[R] memory limit
macrakis at alum.mit.edu
Wed Nov 26 22:16:41 CET 2008
I routinely compute with a 2,500,000-row dataset with 16 columns,
which takes 410MB of storage; my Windows box has 4GB, which avoids
thrashing. As long as I'm careful not to compute and save multiple
copies of the entire data frame (because 32-bit Windows R is limited
to about 1.5GB address space total, including any intermediate
results), R works impressively well and fast with this dataset for
selections, calculations, cross-tabs, plotting, etc. For example,
simple single-column statistics and cross-tabs take << 1 sec., summary
of the whole thing takes 16 sec. A linear regression between two
numeric columns takes < 20 sec. Plotting of all 2.5M points takes a
while, but that is no surprise (and is usually pointless [sic]

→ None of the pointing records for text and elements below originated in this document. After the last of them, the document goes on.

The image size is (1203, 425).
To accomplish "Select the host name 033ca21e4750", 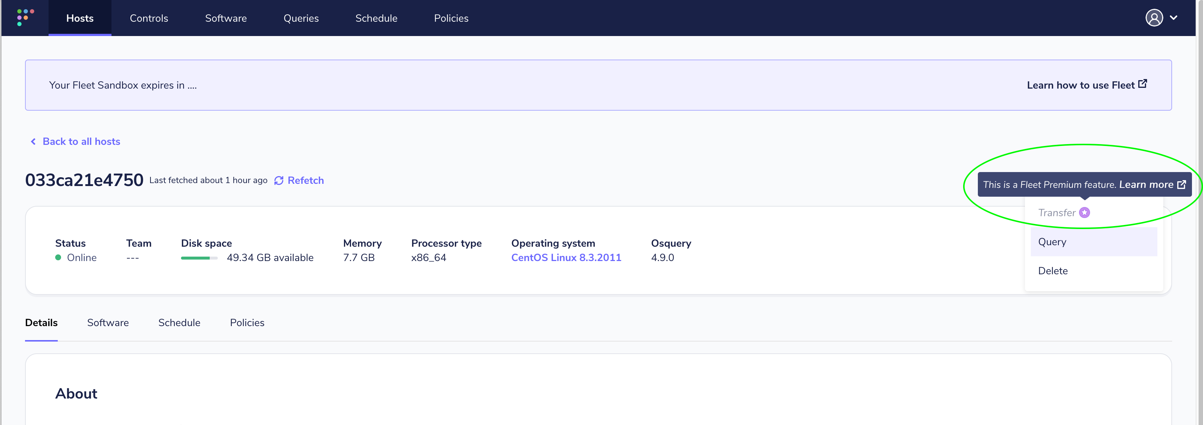I will click(84, 180).
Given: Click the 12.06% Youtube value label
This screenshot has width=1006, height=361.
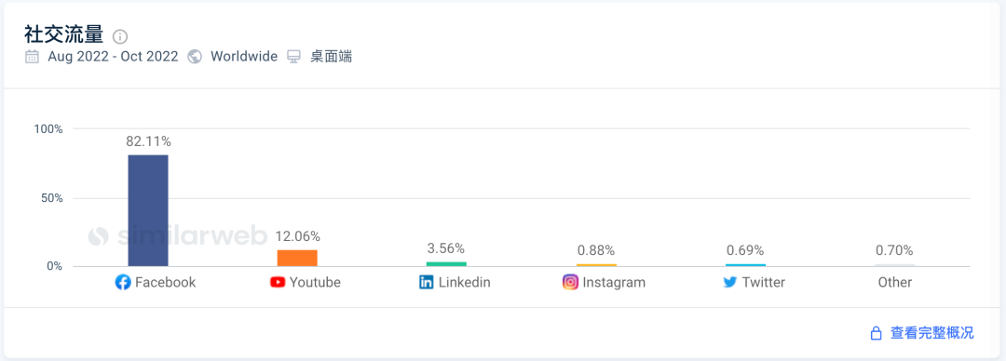Looking at the screenshot, I should 298,236.
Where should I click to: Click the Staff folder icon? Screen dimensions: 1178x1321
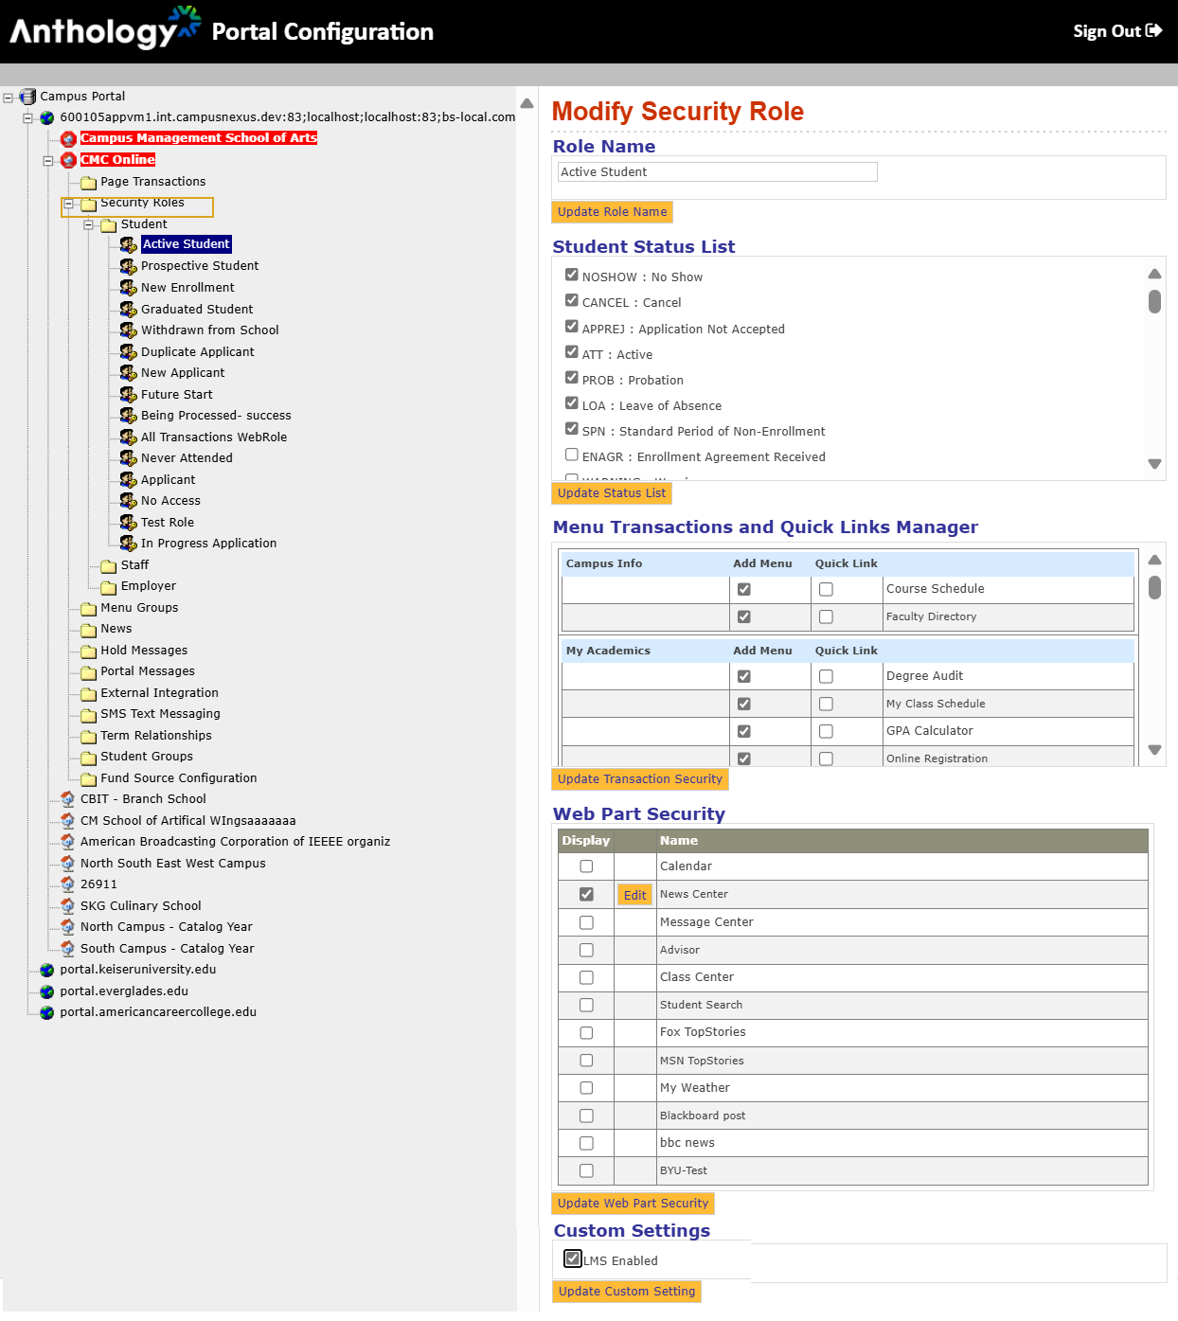click(108, 565)
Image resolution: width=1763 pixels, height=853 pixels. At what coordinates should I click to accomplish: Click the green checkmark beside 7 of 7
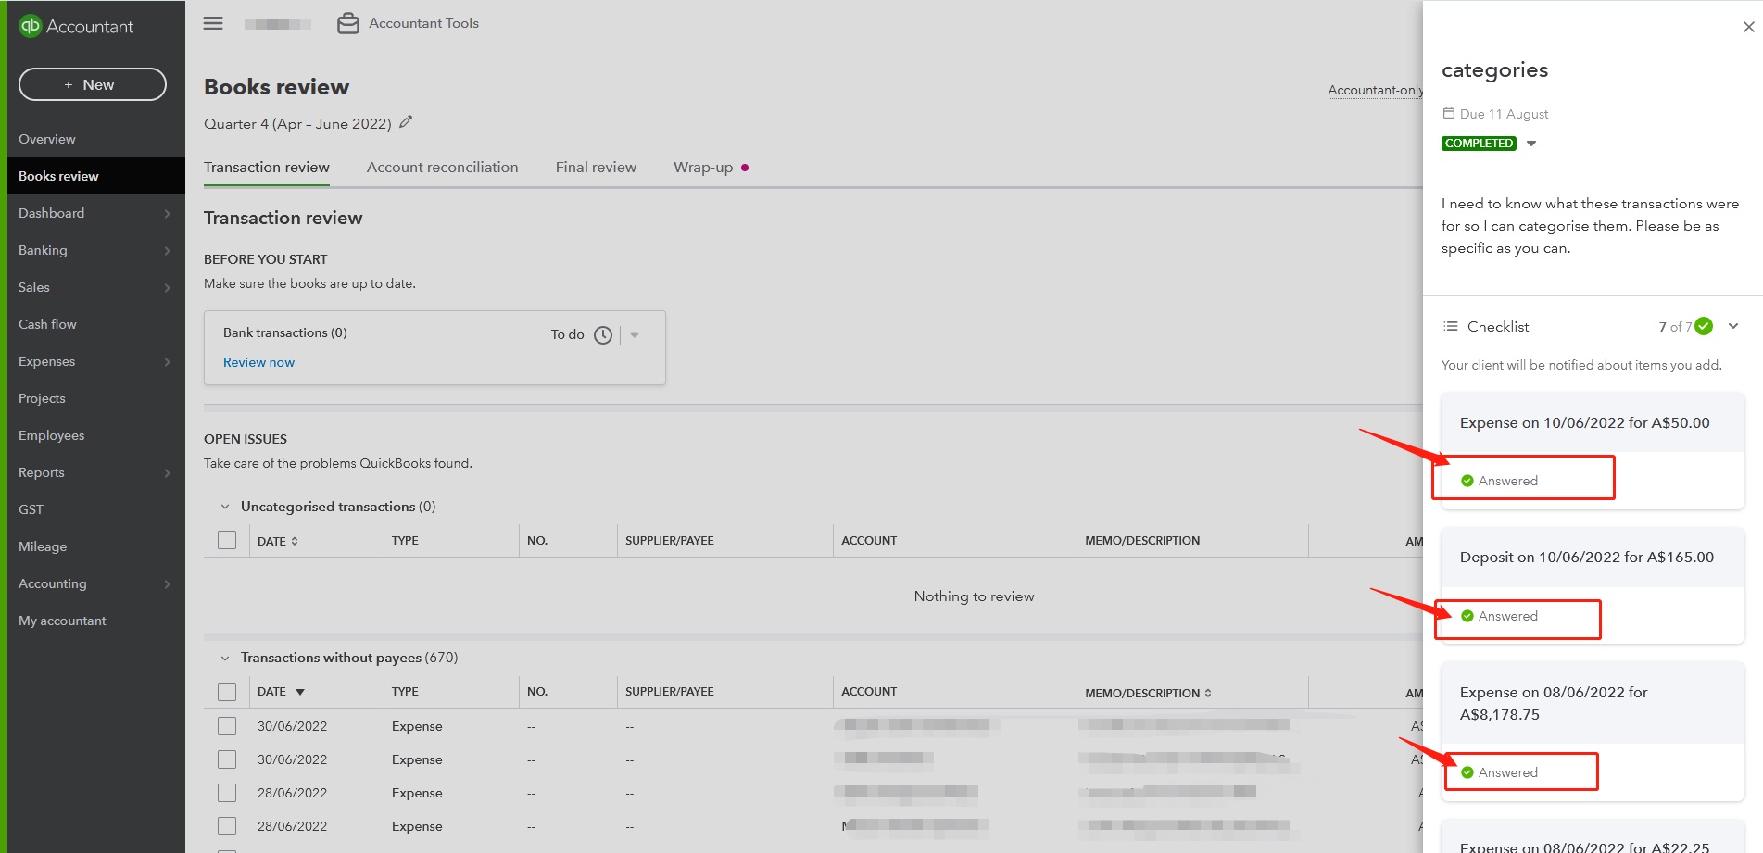(1704, 326)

anyway). I have not tried to do any compute-intensive statistical
calculations on the whole data set.
The main (but minor) annoyance with it is that it takes about 90 secs
to load into memory using R's native binary "save" format, so I tend
to keep the process lying around rather than re-starting and
re-loading for each analysis. Fortunately, garbage collection is very
effective in reclaiming unused storage as long as I'm careful to
remove unnecessary objects.
On Wed, Nov 26, 2008 at 7:42 AM, iwalters <iwalters at cellc.co.za> wrote:
> I'm currently working with very large datasets that consist out of 1,000,000
> + rows. Is it at all possible to use R for datasets this size or should I
> rather consider C++/Java.
> View this message in context: http://www.nabble.com/increasing-memory-limit-in-Windows-Server-2008-64-bit-tp20675880p20699700.html
> Sent from the R help mailing list archive at Nabble.com.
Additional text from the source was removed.